Rep. Blas Jonathan Attao gestures as he talks about the revised fiscal year 2023 budget during a House session on Monday.
THE House of Representatives on Monday unanimously adopted House Concurrent Resolution 23-1 to accept Gov. Arnold I. Palacios’s proposal to revise the fiscal year 2023 budget.
The revised budget would no longer include American Rescue Plan Act funds and would reduce the executive branch’s working hours to 72. However, the revised budget increased to $121.6 million from $109.7 million the projected local revenue available for appropriation.
In a March 8, 2023, letter to lawmakers, the governor also requested “up to 50% reprogramming authority for the total funds appropriated to the departments, agencies, and offices of the executive branch.”

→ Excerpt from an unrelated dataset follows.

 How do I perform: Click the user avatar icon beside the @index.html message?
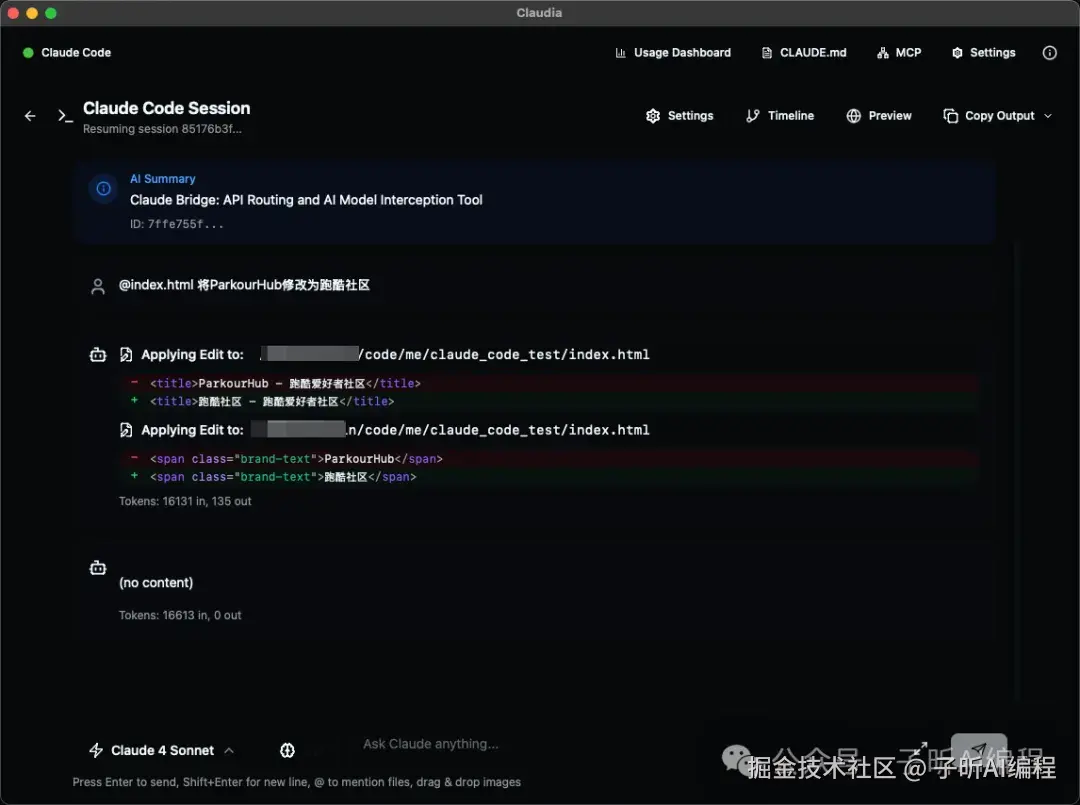(x=97, y=285)
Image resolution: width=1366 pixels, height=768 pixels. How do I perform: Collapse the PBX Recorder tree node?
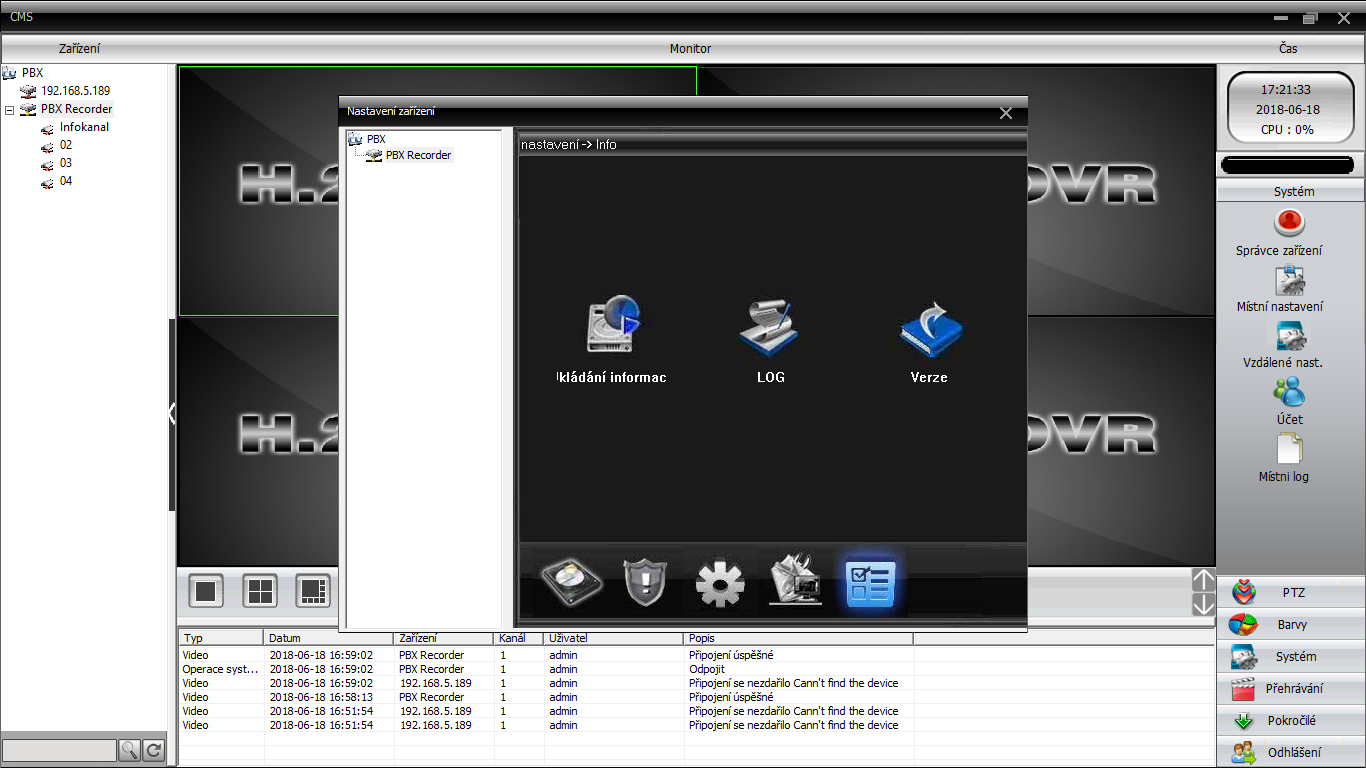pyautogui.click(x=9, y=110)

He added, “Although my administration will exert every effort to stay within our means and the 25% reprogramming authority already provided in the Planning and Budgeting Act, we may need expanded flexibility to address critical issues as they arise for the remainder of the fiscal year.”
Following the House session on Monday, the Ways and Means Committee convened at 3 p.m. to begin its deliberation on the revised FY 2023 budget.
According to House Concurrent Resolution 23-1, the Legislature is urging the governor “to submit a report as soon as possible setting forth any amendments or changes to the budget, including actual revenues and expenditures to date for fiscal year 2022, any policy changes proposed since the March 8, 2023, letter submittal of the Fiscal Year 2023 amended budget, and other significant factors affecting the budget for fiscal year 2023.”
The estimated gross budgetary resources for FY 2023 as indicated in the revised budget proposal amount to $164.19 million.
Of this amount, $48 million is for earmarks and debt payments, leaving a total of $116.19 million for government appropriation and $5.4 million for the Department of Public Lands.
The Ways and Means vice chairman, Rep. Blas Jonathan Attao, said their goal is to pass a revised FY 2023 budget on or before April 1.
He said they must also anticipate whatever concerns the Senate may have so that they can address them in the House, and get the revised budget “smoothly” passed in the Senate.
For his part, Speaker Edmund S. Villagomez said he may schedule a House session for Friday or Saturday, depending on how soon the Ways and Means committee can complete its work on the revised budget.